__EXCERPT PROVIDED__:
%%

Vickers v. Social Security Administration Commissioner
ORDER granting motion for Attorney Fees 10 in the amount of $3750.00. This amount should be paid in addition to, and not out of, any past due benefits which plaintiff may be awarded in the future. Further, any EAJA award by this Court should be made payable to plaintiff. Signed by Honorable James R. Marschewski on November 13, 2013. (sh)
IN THE UNITED STATES DISTRICT COURT
WESTERN DISTRICT OF ARKANSAS
FORT SMITH DIVISION
ROBIN M. VICKERS
CIVIL NO. 2:12-cv-03053
CAROLYN W. COLVIN,
Social Security Administration
ORDER ON MOTION FOR ATTORNEY’S FEES
Plaintiff, Robin M. Vickers, appealed the Commissioner’s denial of benefits to this court.
ECF No. 1. On July 10, 2013, judgment was entered remanding Plaintiff’s case to the Commissioner
pursuant to sentence four of 42 U.S.C. § 405(g). ECF No. 9. Plaintiff now moves for a total of
$3,400.00 in attorney’s fees and costs under 28 U.S.C. § 2412, the Equal Access to Justice Act
(“EAJA”), requesting compensation for 27.2 attorney hours in 2012 and 2013 at a rate of $125.00.

%%

__WORK REQUEST__:
Reproduce the court order word for word, from "ECF No. 1. On" down to "rate of $125.00.".

__RECORDS__:
%%

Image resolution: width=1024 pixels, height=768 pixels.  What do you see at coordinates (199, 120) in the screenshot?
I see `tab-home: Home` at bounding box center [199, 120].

%%
%%

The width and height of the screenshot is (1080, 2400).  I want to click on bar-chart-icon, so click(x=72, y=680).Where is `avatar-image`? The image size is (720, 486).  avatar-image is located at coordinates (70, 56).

%%

__ANSWER SPACE__:
ECF No. 1. On July 10, 2013, judgment was entered remanding Plaintiff’s case to the Commissioner
pursuant to sentence four of 42 U.S.C. § 405(g). ECF No. 9. Plaintiff now moves for a total of
$3,400.00 in attorney’s fees and costs under 28 U.S.C. § 2412, the Equal Access to Justice Act
(“EAJA”), requesting compensation for 27.2 attorney hours in 2012 and 2013 at a rate of $125.00.